As the spring semester comes to a close, it feels a little early to start looking to the next syllabus. First and foremost, this is a moment to breathe. But I’m a perennial class prep procrastinator, so I find it useful to start thinking now (and more importantly, write down my thoughts). I also find this late spring-early summer to be full of possibilities rather than constraints. With fall still far off in the distance, this is the time I feel free to dabble in things and explore new possibilities. So periodically over the course of the summer, I’ll write up some simple DH and DH-adjacent activities and assignments I’ve done or planned that offer broad potential for adapting to a variety of courses and modalities.

This activity was inspired by Linda Pomerantz’s “Linking Family History and World History” lesson, which invites students to use family history (their own or someone else’s) to connect individual stories to broader currents in world history. I’ve found Pomerantz’s original activity to be enormously successful at engaging students in historical research and in producing original, well researched, and well thought out papers. I’ve adapted the photo analysis portion as an image annotation exercise using Recogito, primarily to help students grasp the crucial link between evidence and conclusions.

In the original exercise, students analyze a family photograph and make observations and inferences. In an engaged classroom, students often build off of each others’ observations and get a strong conversation going. However, that conversation often shifts rapidly into assumption and guesswork. (This isn’t inherently a problem – it provides an opportunity to unpack those thought processes and redirect toward evidence-based analysis.) By moving the analysis to an annotation tool like Recogito, students can visually link their conclusions to the evidence on the page and engage in conversation and collaboration about individual points, with the evidence always clearly in view.

Black and white photograph of man seated with woman standing next to him.

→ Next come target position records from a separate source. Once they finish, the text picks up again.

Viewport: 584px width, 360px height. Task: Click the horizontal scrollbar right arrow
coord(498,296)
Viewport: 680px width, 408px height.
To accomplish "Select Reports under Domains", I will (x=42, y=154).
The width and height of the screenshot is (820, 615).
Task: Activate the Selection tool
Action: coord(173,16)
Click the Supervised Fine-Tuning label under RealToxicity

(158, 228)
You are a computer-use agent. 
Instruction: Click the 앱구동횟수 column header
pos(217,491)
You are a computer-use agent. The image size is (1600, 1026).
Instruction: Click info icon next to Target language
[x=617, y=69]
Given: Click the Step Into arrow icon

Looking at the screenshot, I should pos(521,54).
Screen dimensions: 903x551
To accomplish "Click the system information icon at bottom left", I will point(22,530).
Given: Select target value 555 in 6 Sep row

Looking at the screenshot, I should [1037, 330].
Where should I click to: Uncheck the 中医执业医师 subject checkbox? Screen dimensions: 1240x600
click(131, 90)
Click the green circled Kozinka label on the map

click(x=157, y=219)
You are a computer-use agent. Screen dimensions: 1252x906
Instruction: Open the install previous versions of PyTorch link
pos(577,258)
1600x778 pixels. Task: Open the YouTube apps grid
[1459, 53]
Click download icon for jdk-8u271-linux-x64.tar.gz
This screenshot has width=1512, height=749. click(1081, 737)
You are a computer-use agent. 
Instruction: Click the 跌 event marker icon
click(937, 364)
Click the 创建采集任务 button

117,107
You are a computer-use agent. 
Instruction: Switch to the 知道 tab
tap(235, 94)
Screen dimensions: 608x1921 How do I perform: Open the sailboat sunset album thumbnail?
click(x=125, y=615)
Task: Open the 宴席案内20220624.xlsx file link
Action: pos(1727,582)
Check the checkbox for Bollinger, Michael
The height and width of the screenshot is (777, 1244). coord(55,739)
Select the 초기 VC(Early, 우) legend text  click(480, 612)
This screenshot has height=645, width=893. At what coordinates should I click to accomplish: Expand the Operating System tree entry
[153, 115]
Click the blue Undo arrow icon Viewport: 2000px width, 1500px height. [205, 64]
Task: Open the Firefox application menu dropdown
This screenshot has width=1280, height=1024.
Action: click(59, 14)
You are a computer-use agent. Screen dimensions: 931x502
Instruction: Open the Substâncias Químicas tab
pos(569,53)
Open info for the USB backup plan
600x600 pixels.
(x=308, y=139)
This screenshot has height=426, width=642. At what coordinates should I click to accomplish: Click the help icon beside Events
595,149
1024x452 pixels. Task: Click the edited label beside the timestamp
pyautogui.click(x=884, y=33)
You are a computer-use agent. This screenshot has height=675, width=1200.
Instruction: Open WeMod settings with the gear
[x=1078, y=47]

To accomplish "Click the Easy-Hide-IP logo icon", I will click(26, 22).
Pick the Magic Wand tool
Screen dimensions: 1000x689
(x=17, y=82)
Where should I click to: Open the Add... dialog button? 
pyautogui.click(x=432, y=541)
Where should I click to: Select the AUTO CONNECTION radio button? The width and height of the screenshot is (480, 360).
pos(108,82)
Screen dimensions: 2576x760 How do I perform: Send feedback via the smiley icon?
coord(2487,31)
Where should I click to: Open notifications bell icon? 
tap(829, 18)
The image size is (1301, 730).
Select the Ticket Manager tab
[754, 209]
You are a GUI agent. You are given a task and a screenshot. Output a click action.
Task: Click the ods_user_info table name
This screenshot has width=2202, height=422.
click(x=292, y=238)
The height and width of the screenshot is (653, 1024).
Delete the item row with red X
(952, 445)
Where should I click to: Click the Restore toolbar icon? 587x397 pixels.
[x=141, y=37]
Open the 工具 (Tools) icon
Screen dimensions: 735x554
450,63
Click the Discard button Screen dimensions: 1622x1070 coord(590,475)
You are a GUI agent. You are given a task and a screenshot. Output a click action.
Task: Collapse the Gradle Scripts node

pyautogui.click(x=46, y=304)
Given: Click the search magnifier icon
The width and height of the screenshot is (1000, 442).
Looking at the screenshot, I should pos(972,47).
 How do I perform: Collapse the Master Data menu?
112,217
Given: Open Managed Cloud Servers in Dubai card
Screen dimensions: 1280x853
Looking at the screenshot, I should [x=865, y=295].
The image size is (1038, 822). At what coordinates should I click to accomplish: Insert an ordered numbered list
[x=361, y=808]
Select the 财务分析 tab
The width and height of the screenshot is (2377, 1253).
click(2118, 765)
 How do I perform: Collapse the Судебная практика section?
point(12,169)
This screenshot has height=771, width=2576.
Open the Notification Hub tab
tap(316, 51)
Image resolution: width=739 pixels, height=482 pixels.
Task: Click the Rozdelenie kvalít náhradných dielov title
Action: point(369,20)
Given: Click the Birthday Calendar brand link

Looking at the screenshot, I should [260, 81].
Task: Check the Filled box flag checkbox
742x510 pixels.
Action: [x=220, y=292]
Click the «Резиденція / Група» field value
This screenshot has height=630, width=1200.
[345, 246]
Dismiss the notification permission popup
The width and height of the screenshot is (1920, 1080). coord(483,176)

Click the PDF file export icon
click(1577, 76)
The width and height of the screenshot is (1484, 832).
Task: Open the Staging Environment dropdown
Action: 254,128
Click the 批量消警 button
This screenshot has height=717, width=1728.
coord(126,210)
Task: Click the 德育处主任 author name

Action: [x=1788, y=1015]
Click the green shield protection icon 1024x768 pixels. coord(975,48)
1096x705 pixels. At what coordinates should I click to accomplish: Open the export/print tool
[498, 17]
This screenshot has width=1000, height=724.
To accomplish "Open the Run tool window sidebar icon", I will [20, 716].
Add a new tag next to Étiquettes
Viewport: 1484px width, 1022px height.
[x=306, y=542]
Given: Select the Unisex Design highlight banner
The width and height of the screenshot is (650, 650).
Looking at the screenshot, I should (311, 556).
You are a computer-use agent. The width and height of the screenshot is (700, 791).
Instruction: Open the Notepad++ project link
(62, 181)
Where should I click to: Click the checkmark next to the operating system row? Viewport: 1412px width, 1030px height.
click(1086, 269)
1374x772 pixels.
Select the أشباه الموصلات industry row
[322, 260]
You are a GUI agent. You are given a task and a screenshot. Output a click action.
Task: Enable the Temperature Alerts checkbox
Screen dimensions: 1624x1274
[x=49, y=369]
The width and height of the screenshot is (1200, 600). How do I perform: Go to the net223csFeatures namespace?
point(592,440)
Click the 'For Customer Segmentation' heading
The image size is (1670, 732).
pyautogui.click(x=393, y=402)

The photo has purple dots indicating it has been annotated.
Screenshot of the annotation interface in Recogito, where there is a comment ("painted backdrop") followed by a reply ("probably a photography studio, not their own house")

Recogito offers a collaborative annotation workspace. Students can attach their observations to specific points, areas, and shapes on the image. Crucially, they can also add comments to existing annotations. The outline of the assignment is simple: all top-level annotations should be observations about something that stands out to them in the image. It might be something that seems significant, something that sparks a question, or simply something that seems weird. Making those top-level comments observations accomplishes two goals: First, it forces us to pause and consider the inferences we’re making and firmly ground them in evidence. Second, it’s a low-stakes way for students to enter the conversation and develop their voice as historians. Once the initial observation is made, the observer and their colleagues can then broaden the conversation to what inferences we might draw and what implications they have for a broader argument or narrative.

Besides clarifying the links between evidence and argument that are so crucial for historians and history students, Recogito carries the added benefit of productively transposing an in-class activity into a remote environment. There are plenty of other image annotation platforms out there, and I encourage you to explore the options! And of course there are endless possibilities for sources. An image of a manuscript, for instance, helps students link the text on the page or in the pdf to its material contexts. Early modern maps allow students to consider the worldviews (literal and ideological) of their producers and users. The options are as wide-ranging as your syllabus!